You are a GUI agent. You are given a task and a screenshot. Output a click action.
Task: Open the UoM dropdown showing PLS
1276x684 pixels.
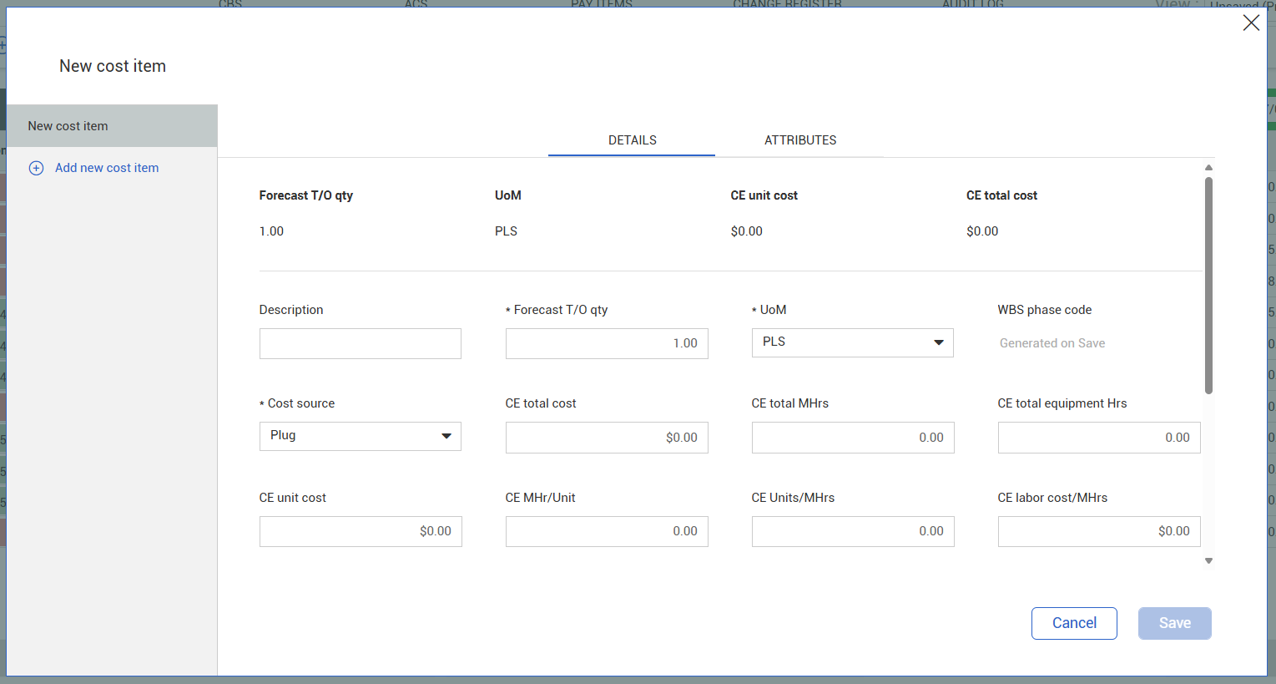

──────────────────────────────

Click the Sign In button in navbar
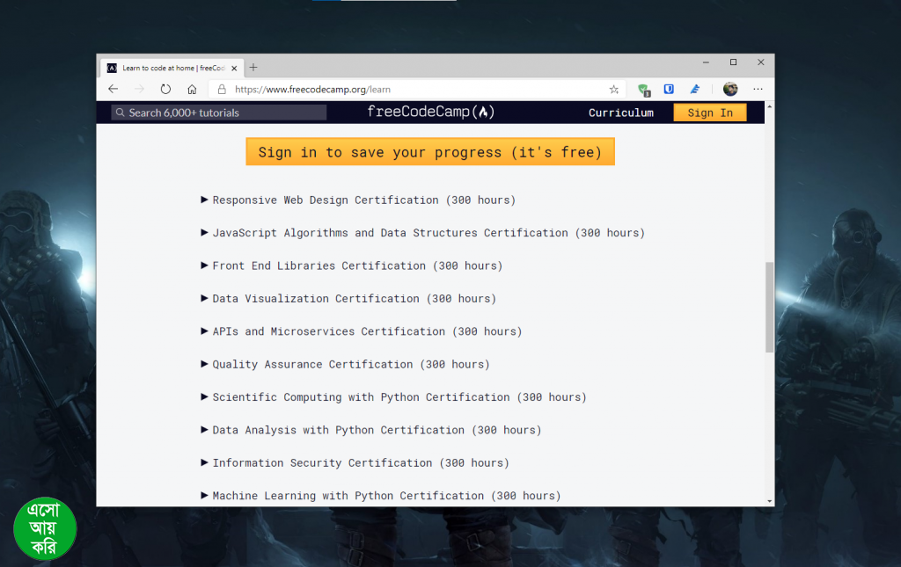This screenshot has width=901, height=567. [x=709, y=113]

──────────────────────────────

Task to complete: Copy out precisely the lines from the line with "Task: Open the UoM dropdown showing PLS" to the line with "1276x684 pixels." in the material above, including those two lines and omitting all the rest.

Answer to this task:
Task: Open the UoM dropdown showing PLS
1276x684 pixels.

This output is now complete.